She filed suit against the Chesapeake & Ohio Railroad Company and won a $500 settlement in a circuit court case.  This decision was eventually overturned by the Tennessee Supreme Court.  Remember that the law of the land at this time was 1875 Civil Rights Act, which banned discrimination on the basis of race creed or color in public accommodations.  This was widely ignored.  It did not come before the Supreme Court until Plessy v. Ferguson in 1896, which established the “separate but equal” doctrine.  Anyone looking at pictures of the “colored” accommodations and facilities can attest these were anything but equal.  However, I digress.  This only fueled Ida’s fire against injustice, and she began writing about issues of race and politics in the south under the pseudonym “Iola”.  Her work challenging “Jim Crow” laws were widely published in black newspapers and magazines.  Eventually, she purchased a managing share of the Memphis Free Speech and Headlight, a Memphis newspaper.  
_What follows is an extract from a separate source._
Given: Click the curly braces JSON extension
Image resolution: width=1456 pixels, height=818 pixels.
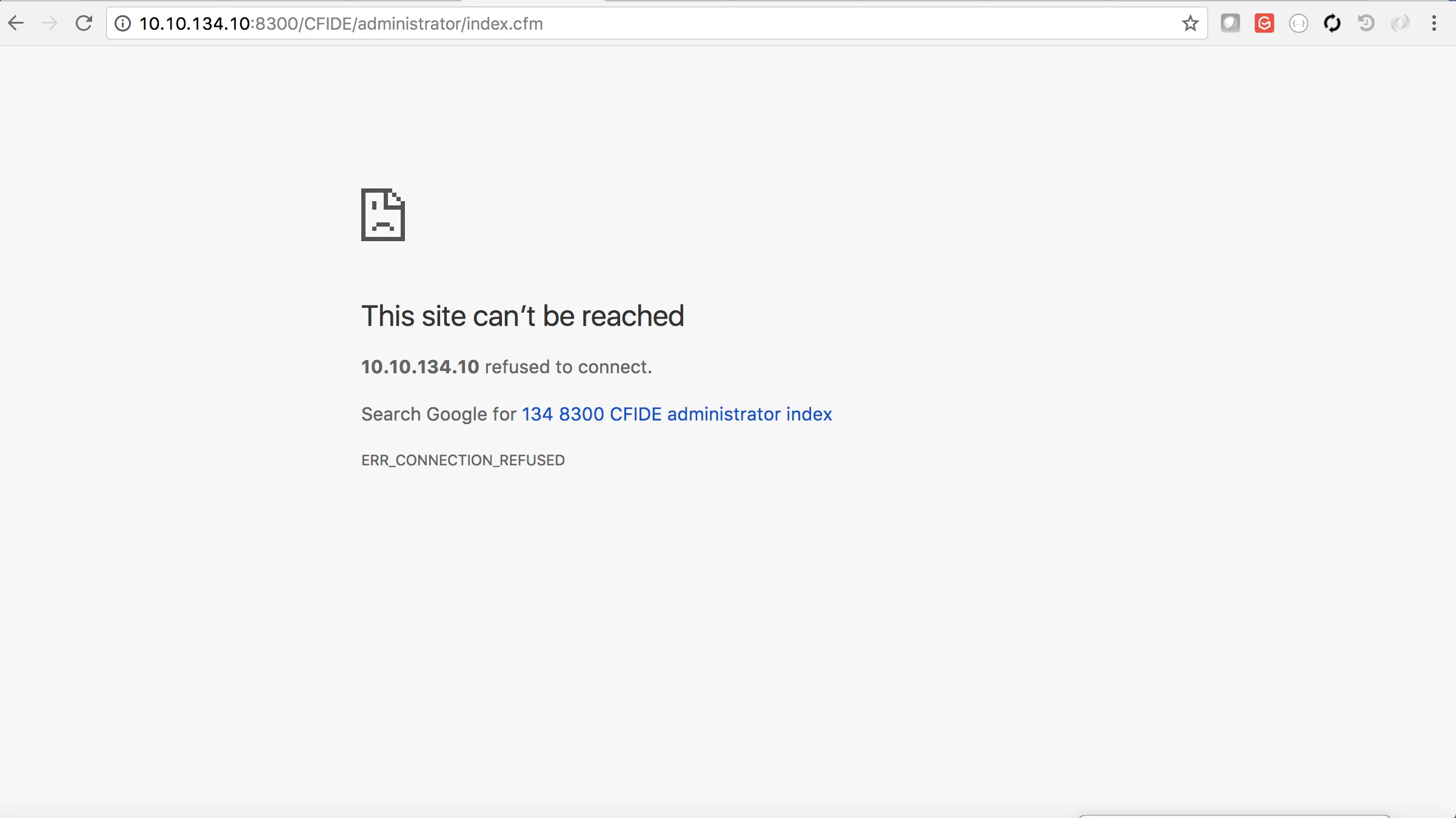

In 1892, Ida unfortunately had more to write about.  Three of her friends owned the People’s Grocery in Memphis.  Calvin McDowell, Thomas Moss and Henry Stewart were making a successful go of their business, and were out performing the grocery store across the street.  This did not sit well with the white owners of said store, and they set out to do something about it.  On March 9, 1892, a group of white men confronted McDowell, Moss and Stewart and a scuffle ensued.  Some white men were injured, so the three black men were arrested.  A mob broke into the jail and lynched the three men.  Ida wasn’t going to have it.  She was angry at the murder of her friends for the crime of being black and successful with good reason.  Using her powerful voice as a journalist, she wrote editorials on this injustice.  

“The city of Memphis has demonstrated that neither character nor standing avails the Negro if he dares to protect himself against the white man or become his rival. There is nothing we can do about the lynching now, as we are out-numbered and without arms. The white mob could help itself to ammunition without pay, but the order is rigidly enforced against the selling of guns to Negroes. There is therefore only one thing left to do; save our money and leave a town which will neither protect our lives and property, nor give us a fair trial in the courts, but takes us out and murders us in cold blood when accused by white persons.”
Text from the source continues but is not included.